あなたの近視はどの段階?

仮性近視(近視になる一歩手前)

仮性近視は近視のなりはじめといったところでしょうか。

仮性近視は成長期の子供に多く見られるもので、偽近視や調節緊張性近視と呼ばれるように、一時的にピントを合わせる調節能力が失われて視力が低下している状態です。

環境的要因が原因で仮性近視になっていることがほとんどなので、仮性近視を発見したら

テレビやゲームを控える
遠くを見るようにする
姿勢を正す
食生活、夜更かしに気をつける

といった生活態度を改善すると視力も元に戻ることが多いです。

この仮性近視が発覚した段階での迅速な処置が視力回復にとって最も重要であり、この仮性近視の段階での対応がその後の視力を左右するといっても過言ではありません。
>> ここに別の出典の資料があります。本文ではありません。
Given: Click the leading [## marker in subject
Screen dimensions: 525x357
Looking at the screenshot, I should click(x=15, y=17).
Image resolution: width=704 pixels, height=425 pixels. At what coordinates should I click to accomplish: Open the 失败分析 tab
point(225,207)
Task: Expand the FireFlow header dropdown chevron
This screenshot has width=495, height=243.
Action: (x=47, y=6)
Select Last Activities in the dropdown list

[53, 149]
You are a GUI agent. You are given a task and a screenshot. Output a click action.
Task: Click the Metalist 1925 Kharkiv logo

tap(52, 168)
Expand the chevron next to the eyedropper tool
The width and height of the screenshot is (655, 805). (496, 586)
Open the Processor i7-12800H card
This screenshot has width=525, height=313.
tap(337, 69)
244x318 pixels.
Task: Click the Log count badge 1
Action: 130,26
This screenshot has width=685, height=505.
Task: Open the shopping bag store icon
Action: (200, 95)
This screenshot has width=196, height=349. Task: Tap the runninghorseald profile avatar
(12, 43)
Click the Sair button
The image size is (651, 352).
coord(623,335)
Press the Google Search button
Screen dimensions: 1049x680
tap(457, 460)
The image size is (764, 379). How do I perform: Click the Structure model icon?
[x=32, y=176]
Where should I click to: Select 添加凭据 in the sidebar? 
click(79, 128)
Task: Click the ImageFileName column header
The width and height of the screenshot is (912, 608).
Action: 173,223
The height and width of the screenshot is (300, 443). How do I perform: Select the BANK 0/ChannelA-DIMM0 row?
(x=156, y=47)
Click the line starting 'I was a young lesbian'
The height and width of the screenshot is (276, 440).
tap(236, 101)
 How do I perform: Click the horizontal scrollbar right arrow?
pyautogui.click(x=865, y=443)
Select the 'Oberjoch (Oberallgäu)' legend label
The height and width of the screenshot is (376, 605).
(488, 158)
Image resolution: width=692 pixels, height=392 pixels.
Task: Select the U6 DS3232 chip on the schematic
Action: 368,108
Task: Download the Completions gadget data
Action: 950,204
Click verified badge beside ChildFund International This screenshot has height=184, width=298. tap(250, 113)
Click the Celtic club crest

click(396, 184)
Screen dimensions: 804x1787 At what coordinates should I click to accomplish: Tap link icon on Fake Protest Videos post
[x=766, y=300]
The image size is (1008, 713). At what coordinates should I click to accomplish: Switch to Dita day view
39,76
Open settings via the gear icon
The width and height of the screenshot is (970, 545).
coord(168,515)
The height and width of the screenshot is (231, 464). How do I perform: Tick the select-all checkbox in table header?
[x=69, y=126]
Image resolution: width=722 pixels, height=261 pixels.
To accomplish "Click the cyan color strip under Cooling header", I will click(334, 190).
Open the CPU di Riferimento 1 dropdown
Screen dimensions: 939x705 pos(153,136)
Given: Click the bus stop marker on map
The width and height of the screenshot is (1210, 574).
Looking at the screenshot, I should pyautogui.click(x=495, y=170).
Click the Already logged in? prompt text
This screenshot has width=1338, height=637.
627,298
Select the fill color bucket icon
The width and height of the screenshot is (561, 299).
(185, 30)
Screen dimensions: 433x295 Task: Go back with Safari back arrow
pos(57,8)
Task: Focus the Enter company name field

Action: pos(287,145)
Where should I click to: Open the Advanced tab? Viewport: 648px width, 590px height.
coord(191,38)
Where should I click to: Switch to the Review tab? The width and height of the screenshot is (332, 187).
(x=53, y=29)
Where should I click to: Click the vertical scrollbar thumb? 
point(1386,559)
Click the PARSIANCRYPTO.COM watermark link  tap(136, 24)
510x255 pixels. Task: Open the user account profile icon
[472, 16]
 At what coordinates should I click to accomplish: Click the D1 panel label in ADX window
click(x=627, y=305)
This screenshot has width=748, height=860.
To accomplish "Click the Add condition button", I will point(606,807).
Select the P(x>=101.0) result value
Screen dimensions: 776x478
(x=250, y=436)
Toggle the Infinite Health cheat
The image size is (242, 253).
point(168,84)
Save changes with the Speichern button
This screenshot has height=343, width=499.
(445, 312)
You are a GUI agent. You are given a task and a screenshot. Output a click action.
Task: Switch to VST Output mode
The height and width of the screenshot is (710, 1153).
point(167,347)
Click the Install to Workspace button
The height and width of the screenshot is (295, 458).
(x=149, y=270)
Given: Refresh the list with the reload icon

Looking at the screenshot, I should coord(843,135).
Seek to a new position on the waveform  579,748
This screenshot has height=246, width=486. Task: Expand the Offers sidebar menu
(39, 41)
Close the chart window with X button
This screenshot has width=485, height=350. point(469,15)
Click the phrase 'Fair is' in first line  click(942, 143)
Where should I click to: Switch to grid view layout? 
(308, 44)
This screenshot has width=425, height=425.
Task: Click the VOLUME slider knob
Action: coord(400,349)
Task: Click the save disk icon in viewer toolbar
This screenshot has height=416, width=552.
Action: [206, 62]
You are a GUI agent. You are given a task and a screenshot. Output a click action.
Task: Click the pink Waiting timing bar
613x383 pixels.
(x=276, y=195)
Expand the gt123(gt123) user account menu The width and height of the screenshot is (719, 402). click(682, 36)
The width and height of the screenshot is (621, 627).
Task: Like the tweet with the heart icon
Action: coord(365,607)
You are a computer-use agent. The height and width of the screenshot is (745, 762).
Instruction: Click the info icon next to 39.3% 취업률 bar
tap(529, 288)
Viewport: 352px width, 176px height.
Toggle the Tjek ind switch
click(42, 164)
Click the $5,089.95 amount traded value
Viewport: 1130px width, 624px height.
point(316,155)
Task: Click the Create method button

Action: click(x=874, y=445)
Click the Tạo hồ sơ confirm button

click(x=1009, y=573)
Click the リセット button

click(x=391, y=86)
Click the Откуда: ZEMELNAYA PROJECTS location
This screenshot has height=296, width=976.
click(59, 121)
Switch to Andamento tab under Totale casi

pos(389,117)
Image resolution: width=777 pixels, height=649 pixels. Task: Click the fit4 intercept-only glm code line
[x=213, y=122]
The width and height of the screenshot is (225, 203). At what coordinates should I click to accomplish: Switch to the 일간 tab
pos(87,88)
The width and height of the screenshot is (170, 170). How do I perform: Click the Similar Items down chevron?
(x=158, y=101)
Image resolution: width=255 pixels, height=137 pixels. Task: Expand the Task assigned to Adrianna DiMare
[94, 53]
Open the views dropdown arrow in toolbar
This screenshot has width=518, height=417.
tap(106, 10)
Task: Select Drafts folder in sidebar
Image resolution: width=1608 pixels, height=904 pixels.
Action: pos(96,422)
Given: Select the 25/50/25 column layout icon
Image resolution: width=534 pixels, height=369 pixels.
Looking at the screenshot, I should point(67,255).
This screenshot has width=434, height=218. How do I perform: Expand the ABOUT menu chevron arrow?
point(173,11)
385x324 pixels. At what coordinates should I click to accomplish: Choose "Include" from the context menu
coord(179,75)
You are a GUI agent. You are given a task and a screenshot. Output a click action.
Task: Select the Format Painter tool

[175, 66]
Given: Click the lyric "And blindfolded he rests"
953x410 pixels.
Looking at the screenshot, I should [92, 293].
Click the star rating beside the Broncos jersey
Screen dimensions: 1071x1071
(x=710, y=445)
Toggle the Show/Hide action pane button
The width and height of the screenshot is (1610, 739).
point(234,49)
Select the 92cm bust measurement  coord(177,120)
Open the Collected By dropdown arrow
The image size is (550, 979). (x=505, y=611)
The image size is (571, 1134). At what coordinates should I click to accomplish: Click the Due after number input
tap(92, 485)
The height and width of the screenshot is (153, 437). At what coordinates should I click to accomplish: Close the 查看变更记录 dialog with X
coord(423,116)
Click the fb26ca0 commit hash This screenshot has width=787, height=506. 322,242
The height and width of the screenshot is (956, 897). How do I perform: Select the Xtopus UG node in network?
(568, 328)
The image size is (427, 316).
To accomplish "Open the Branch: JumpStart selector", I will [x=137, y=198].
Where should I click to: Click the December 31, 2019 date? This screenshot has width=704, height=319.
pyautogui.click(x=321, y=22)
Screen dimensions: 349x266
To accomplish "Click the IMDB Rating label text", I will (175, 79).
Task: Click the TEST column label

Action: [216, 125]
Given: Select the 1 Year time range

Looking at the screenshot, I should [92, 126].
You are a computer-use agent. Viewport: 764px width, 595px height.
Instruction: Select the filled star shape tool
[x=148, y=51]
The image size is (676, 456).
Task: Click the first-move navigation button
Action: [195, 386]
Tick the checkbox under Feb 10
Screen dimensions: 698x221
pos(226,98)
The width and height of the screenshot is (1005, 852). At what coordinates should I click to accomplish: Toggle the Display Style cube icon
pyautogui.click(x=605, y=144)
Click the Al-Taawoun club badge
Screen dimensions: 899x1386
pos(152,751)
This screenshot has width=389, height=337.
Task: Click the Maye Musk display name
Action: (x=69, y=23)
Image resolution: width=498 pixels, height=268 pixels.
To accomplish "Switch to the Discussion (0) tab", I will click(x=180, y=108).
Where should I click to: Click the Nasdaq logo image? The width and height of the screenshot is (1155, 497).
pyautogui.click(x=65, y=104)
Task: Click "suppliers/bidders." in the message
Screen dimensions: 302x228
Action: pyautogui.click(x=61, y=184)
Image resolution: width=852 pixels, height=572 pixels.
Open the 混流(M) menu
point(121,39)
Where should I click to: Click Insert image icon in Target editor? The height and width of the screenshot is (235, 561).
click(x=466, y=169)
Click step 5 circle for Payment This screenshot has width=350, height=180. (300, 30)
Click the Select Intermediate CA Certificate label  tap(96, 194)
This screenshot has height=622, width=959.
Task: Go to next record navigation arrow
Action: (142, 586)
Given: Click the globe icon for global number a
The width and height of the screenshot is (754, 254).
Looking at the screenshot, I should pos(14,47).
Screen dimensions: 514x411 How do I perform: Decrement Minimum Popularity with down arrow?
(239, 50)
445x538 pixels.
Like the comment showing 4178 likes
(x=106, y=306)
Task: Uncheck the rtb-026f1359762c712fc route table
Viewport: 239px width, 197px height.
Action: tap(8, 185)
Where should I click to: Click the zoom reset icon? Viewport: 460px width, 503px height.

眼科では調節麻痺剤(ミドリンM)による点眼治療と毛様体筋の緊張をほぐすトレーニングを併用して治療が行われるケースがほとんどです。

真性近視(いわゆる近視)

真性近視は、仮性近視が進行して近視が固定してしまった状態のことです。

毛様体筋の緊張が固定化してしまい、水晶体が膨らんだまま元に戻らなくなってしまっています。

仮性近視の段階で適切な処置をしなかったことで真性近視に進行してしまうケースが非常に多いです。

仮性近視の状態でメガネやコンタクトレンズを使用してしまうと一気に近視が進行するといわれていますので、親御さんは気をつけたいものです。

屈折性近視(真性近視)

屈折性近視は角膜の屈折力が強すぎるため網膜上で像が結べない近視のことです。

後天的に近視になった場合のほとんどは最初にこの屈折性近視になります。

この段階でも頑張れば視力回復トレーニングで視力回復が可能ですが、ほとんどの場合、目の酷使を改善することなく、さらに近視を進行させて軸性近視に発展させてしまうケースが多いです。

軸性近視に移行する原因としては、緊張の続く毛様体筋などに血行不良が起こることや眼球運動が減少していることから眼球を支える外眼筋の力が弱まって、眼球が薄く伸びてしまうといったことが考えられています。

軸性近視(真性近視もしくは生まれつきの近視)

軸性近視は近視の最終段階です。

眼球が前後に伸びて、網膜を後方に下げた目の構造(眼球がラグビーボールのように楕円形になってしまう)になってしまい、 網膜にうまく焦点が合わなくなっている状態をいいます。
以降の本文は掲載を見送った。